All That's Left

A blast at recent news and political events from a progressive and distinctly leftist point of view.

Wednesday, August 10, 2005

Gwynne Dyer on Iraq

Dyer is Canada's most respected analyst of military matters...

29 May 2005

Iraq: The Long War

By Gwynne Dyer

"One thing we know about insurgencies is that they last from, you
know, three, four years to nine years," said General Richard Myers,
chairman of the US Joint Chefs of Staff, in mid-May. "These are tough
fights, and in the end it's going to have to be the Iraqis that win this."
All quite true, and much franker than what usually comes out of the
Pentagon -- but he didn't say WHICH Iraqis were going to win in the end.
Perhaps because he doesn't know.
At the moment the insurgency is on the upswing again. About 750
Iraqis died in May as a result of bomb attacks that mainly targeted
prospective recruits and serving members of the US-trained army and police,
and more American soldiers were killed than in any month since January, but
that doesn't necessarily mean a crisis is approaching. Insurgent activity
peaks and falls off again in Iraq in a well-established rhythm, but only
four times in the past two years have more than a hundred American soldiers
been killed in a single month. This level of casualties is unlikely to
force an early American pull-out.
All recent opinion polls show that a clear majority of Iraqis want
US forces to leave at once or very soon -- two-thirds of Shia Arabs (60
percent of the population) and practically all Sunni Arabs (20 percent) --
with only the Kurdish minority wanting them to stay. But that doesn't have
much to do with how long they actually remain.
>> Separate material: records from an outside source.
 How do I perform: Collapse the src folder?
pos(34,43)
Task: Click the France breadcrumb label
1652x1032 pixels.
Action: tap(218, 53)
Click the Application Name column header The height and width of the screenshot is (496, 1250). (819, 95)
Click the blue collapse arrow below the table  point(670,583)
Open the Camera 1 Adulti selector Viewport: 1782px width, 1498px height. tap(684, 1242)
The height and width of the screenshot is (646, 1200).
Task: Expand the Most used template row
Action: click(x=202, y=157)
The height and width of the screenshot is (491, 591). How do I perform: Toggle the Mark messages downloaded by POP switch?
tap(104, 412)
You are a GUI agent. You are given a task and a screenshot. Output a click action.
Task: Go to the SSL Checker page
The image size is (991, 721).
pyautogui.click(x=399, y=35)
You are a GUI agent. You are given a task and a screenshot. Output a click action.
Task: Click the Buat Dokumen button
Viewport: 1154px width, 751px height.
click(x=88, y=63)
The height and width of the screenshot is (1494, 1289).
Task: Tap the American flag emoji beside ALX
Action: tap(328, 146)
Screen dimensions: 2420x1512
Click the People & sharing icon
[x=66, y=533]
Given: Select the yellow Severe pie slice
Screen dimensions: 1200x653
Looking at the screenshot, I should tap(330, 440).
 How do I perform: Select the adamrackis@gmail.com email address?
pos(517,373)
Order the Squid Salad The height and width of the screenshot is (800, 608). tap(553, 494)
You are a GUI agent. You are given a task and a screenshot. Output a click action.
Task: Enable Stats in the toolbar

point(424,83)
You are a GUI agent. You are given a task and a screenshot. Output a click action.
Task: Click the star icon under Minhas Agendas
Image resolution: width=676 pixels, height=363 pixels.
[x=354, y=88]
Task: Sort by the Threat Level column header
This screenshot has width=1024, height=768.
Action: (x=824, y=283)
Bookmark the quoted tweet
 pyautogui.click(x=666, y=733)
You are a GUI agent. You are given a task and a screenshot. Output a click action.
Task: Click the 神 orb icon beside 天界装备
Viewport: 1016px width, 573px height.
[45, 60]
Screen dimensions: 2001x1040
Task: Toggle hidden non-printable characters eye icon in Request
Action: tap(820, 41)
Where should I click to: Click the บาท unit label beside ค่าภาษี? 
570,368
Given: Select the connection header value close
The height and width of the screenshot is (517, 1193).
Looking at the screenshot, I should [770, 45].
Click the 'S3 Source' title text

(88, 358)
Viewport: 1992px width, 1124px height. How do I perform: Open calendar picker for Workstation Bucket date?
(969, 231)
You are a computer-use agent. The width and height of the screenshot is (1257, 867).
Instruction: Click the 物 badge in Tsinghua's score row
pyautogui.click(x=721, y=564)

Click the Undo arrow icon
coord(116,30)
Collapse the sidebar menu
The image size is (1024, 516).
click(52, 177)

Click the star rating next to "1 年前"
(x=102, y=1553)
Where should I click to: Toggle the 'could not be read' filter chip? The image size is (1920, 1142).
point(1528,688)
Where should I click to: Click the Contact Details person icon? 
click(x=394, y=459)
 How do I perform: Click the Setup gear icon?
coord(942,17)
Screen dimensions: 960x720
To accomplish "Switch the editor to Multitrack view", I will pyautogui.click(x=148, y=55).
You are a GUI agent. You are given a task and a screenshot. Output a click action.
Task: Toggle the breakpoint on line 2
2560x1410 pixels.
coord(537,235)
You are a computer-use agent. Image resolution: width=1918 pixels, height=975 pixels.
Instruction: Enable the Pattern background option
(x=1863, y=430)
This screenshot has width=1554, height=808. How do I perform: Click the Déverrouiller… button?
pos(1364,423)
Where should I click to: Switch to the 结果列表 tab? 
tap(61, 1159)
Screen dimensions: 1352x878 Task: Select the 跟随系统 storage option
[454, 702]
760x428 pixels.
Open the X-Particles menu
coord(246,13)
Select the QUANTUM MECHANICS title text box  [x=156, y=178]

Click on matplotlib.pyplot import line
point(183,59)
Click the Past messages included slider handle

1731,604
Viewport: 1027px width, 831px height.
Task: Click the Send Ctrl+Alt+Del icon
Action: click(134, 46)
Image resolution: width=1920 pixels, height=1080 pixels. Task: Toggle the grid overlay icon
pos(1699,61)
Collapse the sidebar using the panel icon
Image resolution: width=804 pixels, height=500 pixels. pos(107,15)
That depends on two things:
Washington's assessment of the likely final outcome, and the Iraqi
government's judgement about whether or not it can survive without American
troops.
The present government of Iraq, finally installed last month after
three months of haggling over cabinet posts between the United Iraqi
Alliance (i.e., the Shia religious parties) and the Kurds, is not just an
appointed puppet government like its predecessor. However, the whole
US-supervised political exercise is so suspect that only 185 of the 275
National Assembly members bothered to show up to ratify Ibrahim al-Jaafari
as prime minister on 3 May, and the Kurdish-Shia Arab coalition is a
shotgun marriage that hides deep and fundamental disagreements about the
future of the Iraqi state. Moreover, the Sunni Arabs are still frozen out.
The new cabinet contains some token Sunni Arab ministers, but they
represent practically nobody but themselves. The Sunni Arab minority, the
main support of the current insurgency, overwhelmingly boycotted the
election on 30 January and holds only 17 seats in the 275-member National
Assembly -- and only two Sunni Arabs were appointed to the 55-member
committee that is to write Iraq's permanent constitution. Yet there is no
hope of ending the insurgency unless the Sunni Arabs as a whole are
reconciled to the new dispensation.
At the moment, the Sunni Arabs do not have a credible collective
leadership with whom the government could negotiate even if it wanted to,
and there's not much point in trying to negotiate with the insurgents,
either: some 38 different groups have claimed attacks against US troops.
Nor will sealing the frontiers help, as the great majority of the
insurgents are Iraqis moved by some combination of nationalism, Islamism,
and/or Baathism. (The International Institute for Strategic Studies
recently estimated that there are between 20,000 and 50,000 insurgents,
organised in some 75 separate units.)
Another election might ease some of the strains if substantial
numbers of Sunni Arabs chose to participate next time, but it is far from
clear that they would, and in any case the timetable is slipping fast.
Current deadlines foresee completion of the new constitution by 15 August,
a referendum on it in October, and new elections in December (assuming that
the referendum says "yes"), but three months were lost in haggling between
Kurds and Shias over government jobs and now that schedule is most unlikely
to be met. In fact, it will be surprising if they can even agree on a new
constitution by the end of the year -- and Sunni Arab views will scarcely
be represented at all.
So the violence will probably continue at around the current level
for the next six to nine months at least, and beyond that the future is
simply unforeseeable. Whether you choose to call this a civil war or not,
the fact is that almost all of the insurgents are Sunni Arabs, while the
new Iraqi army and police forces are overwhelmingly Shias and Kurds. So
long as the insurgency continues, the Shia leadership is unlikely to demand
the immediate departure of American troops -- and so far, the US still
seems determined to stay.
It is a long time since the early days of the occupation, when US
officials spoke airily about a prolonged occupation of Iraq and only very
gradual moves towards putting power back into Iraqi hands, but they have
(deliberately or accidentally) created a situation in which key Iraqi
players depend on their continued presence. Nor is there any sign that
Washington has yet given up its plans for "enduring bases" in Iraq as the
strategic centre from which it can perpetuate its military domination of
the oil-rich Gulf region. This is going to be a long war.